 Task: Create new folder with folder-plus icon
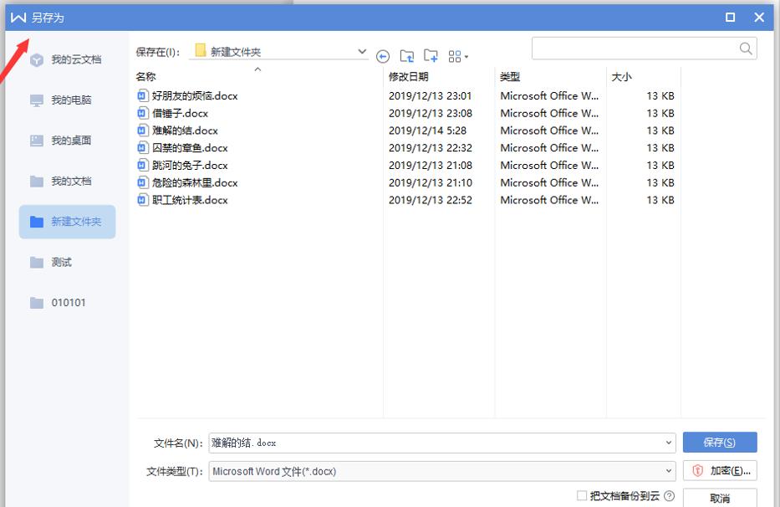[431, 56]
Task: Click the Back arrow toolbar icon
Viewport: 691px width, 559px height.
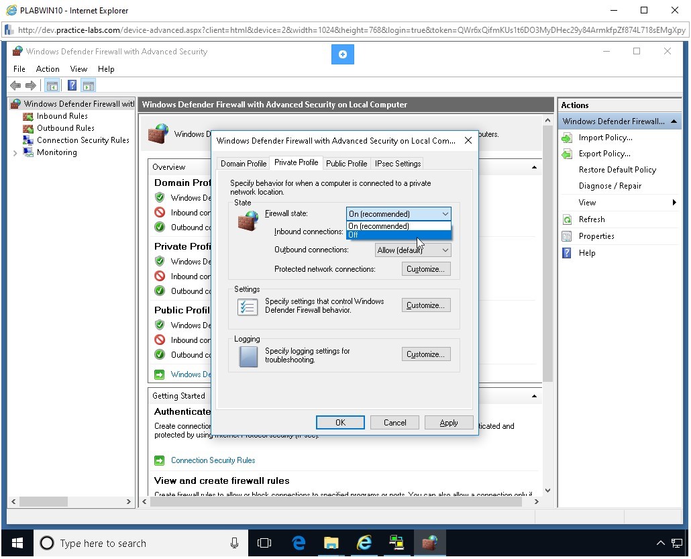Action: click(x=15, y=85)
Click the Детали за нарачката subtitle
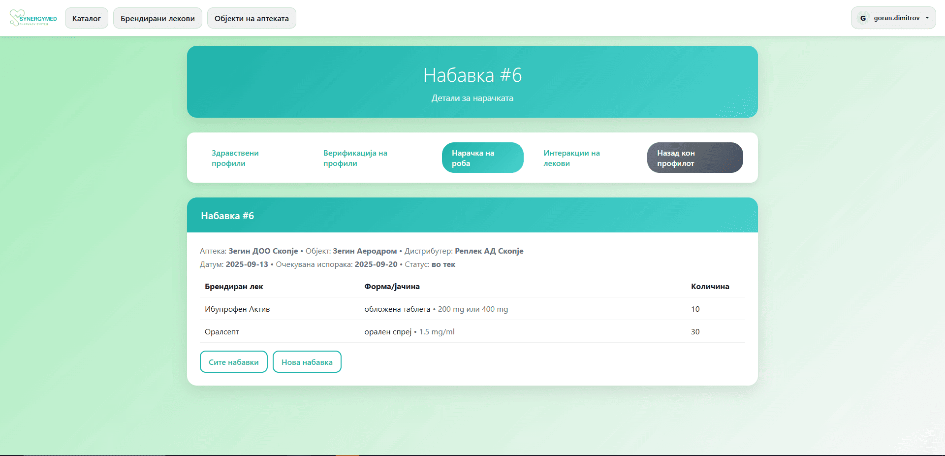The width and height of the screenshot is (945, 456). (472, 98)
________________________
WHAT IS REQUIRED ::
Where the line containing "Viewport: 691px width, 559px height." appears, begin writing out the lines word for word, and continue through the last line of the data, leaving out pictures.

ANSWER ::
Viewport: 691px width, 559px height.
Action: click(x=15, y=85)
Click the Детали за нарачката subtitle
The width and height of the screenshot is (945, 456). (472, 98)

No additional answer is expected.